What needs to be done.
Copy out every one of the following rows word for word, without changing anything.

Material for this task.
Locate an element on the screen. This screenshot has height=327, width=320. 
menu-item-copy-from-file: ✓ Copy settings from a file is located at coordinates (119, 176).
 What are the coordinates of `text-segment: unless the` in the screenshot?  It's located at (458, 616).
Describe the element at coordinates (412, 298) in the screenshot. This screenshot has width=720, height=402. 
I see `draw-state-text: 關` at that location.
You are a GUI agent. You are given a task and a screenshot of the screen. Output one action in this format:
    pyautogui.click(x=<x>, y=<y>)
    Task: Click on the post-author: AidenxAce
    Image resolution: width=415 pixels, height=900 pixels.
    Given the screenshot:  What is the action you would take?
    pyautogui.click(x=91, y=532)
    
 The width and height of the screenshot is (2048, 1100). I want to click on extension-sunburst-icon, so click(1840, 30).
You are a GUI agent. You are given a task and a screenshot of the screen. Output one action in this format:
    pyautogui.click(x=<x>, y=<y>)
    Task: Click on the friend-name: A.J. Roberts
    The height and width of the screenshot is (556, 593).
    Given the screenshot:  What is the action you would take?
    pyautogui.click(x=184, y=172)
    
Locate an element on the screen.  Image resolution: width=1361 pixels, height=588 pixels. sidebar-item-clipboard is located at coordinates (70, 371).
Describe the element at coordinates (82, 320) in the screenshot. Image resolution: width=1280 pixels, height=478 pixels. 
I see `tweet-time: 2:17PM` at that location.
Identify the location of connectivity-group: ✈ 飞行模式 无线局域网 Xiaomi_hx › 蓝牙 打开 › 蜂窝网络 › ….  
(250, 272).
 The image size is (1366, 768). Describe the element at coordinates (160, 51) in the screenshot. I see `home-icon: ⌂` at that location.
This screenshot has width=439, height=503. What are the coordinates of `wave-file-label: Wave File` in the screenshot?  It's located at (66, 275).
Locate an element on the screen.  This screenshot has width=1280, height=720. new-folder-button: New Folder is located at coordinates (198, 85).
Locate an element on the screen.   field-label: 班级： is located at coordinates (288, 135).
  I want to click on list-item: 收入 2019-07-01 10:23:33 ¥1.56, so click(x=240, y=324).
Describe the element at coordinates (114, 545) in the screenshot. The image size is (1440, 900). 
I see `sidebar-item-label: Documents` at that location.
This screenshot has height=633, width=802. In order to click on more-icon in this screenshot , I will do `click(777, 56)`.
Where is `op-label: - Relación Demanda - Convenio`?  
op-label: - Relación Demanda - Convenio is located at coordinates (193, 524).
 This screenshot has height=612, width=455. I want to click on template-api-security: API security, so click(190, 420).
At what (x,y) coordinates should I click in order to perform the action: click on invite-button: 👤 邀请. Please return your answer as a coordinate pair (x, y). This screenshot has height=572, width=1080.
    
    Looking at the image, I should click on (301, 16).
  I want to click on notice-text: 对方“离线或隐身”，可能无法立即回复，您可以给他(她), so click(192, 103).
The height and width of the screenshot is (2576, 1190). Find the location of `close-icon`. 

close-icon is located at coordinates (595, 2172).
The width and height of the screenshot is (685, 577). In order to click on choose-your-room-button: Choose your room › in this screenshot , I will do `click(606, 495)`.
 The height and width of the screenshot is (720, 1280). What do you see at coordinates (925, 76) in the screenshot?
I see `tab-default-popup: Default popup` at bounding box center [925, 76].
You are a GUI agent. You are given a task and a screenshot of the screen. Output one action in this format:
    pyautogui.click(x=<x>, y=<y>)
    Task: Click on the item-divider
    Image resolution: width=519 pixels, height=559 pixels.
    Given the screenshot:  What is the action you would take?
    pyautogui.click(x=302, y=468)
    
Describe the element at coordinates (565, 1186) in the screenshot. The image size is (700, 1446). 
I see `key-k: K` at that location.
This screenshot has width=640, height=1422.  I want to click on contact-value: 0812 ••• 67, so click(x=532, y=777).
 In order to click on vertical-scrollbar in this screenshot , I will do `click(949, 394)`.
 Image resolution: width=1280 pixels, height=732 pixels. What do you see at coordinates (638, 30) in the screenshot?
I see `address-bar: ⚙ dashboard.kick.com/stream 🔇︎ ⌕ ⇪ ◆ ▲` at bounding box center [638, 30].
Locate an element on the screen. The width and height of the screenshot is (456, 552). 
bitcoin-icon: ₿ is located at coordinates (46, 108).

Response area.
Locate an element on the screen. This screenshot has height=327, width=320. 
menu-item-copy-from-file: ✓ Copy settings from a file is located at coordinates (119, 176).
 What are the coordinates of `text-segment: unless the` in the screenshot?  It's located at (458, 616).
Describe the element at coordinates (412, 298) in the screenshot. This screenshot has width=720, height=402. 
I see `draw-state-text: 關` at that location.
You are a GUI agent. You are given a task and a screenshot of the screen. Output one action in this format:
    pyautogui.click(x=<x>, y=<y>)
    Task: Click on the post-author: AidenxAce
    Image resolution: width=415 pixels, height=900 pixels.
    Given the screenshot:  What is the action you would take?
    pyautogui.click(x=91, y=532)
    
 The width and height of the screenshot is (2048, 1100). I want to click on extension-sunburst-icon, so click(1840, 30).
You are a GUI agent. You are given a task and a screenshot of the screen. Output one action in this format:
    pyautogui.click(x=<x>, y=<y>)
    Task: Click on the friend-name: A.J. Roberts
    The height and width of the screenshot is (556, 593).
    Given the screenshot:  What is the action you would take?
    pyautogui.click(x=184, y=172)
    
Locate an element on the screen.  Image resolution: width=1361 pixels, height=588 pixels. sidebar-item-clipboard is located at coordinates (70, 371).
Describe the element at coordinates (82, 320) in the screenshot. Image resolution: width=1280 pixels, height=478 pixels. 
I see `tweet-time: 2:17PM` at that location.
Identify the location of connectivity-group: ✈ 飞行模式 无线局域网 Xiaomi_hx › 蓝牙 打开 › 蜂窝网络 › ….  
(250, 272).
 The image size is (1366, 768). Describe the element at coordinates (160, 51) in the screenshot. I see `home-icon: ⌂` at that location.
This screenshot has width=439, height=503. What are the coordinates of `wave-file-label: Wave File` in the screenshot?  It's located at (66, 275).
Locate an element on the screen.  This screenshot has width=1280, height=720. new-folder-button: New Folder is located at coordinates (198, 85).
Locate an element on the screen.   field-label: 班级： is located at coordinates (288, 135).
  I want to click on list-item: 收入 2019-07-01 10:23:33 ¥1.56, so click(x=240, y=324).
Describe the element at coordinates (114, 545) in the screenshot. The image size is (1440, 900). 
I see `sidebar-item-label: Documents` at that location.
This screenshot has height=633, width=802. In order to click on more-icon in this screenshot , I will do `click(777, 56)`.
Where is `op-label: - Relación Demanda - Convenio`?  
op-label: - Relación Demanda - Convenio is located at coordinates (193, 524).
 This screenshot has height=612, width=455. I want to click on template-api-security: API security, so click(190, 420).
At what (x,y) coordinates should I click in order to perform the action: click on invite-button: 👤 邀请. Please return your answer as a coordinate pair (x, y). This screenshot has height=572, width=1080.
    
    Looking at the image, I should click on (301, 16).
  I want to click on notice-text: 对方“离线或隐身”，可能无法立即回复，您可以给他(她), so click(192, 103).
The height and width of the screenshot is (2576, 1190). Find the location of `close-icon`. 

close-icon is located at coordinates (595, 2172).
The width and height of the screenshot is (685, 577). In order to click on choose-your-room-button: Choose your room › in this screenshot , I will do `click(606, 495)`.
 The height and width of the screenshot is (720, 1280). What do you see at coordinates (925, 76) in the screenshot?
I see `tab-default-popup: Default popup` at bounding box center [925, 76].
You are a GUI agent. You are given a task and a screenshot of the screen. Output one action in this format:
    pyautogui.click(x=<x>, y=<y>)
    Task: Click on the item-divider
    Image resolution: width=519 pixels, height=559 pixels.
    Given the screenshot:  What is the action you would take?
    pyautogui.click(x=302, y=468)
    
Describe the element at coordinates (565, 1186) in the screenshot. The image size is (700, 1446). 
I see `key-k: K` at that location.
This screenshot has width=640, height=1422.  I want to click on contact-value: 0812 ••• 67, so click(x=532, y=777).
 In order to click on vertical-scrollbar in this screenshot , I will do `click(949, 394)`.
 Image resolution: width=1280 pixels, height=732 pixels. What do you see at coordinates (638, 30) in the screenshot?
I see `address-bar: ⚙ dashboard.kick.com/stream 🔇︎ ⌕ ⇪ ◆ ▲` at bounding box center [638, 30].
Locate an element on the screen. The width and height of the screenshot is (456, 552). 
bitcoin-icon: ₿ is located at coordinates (46, 108).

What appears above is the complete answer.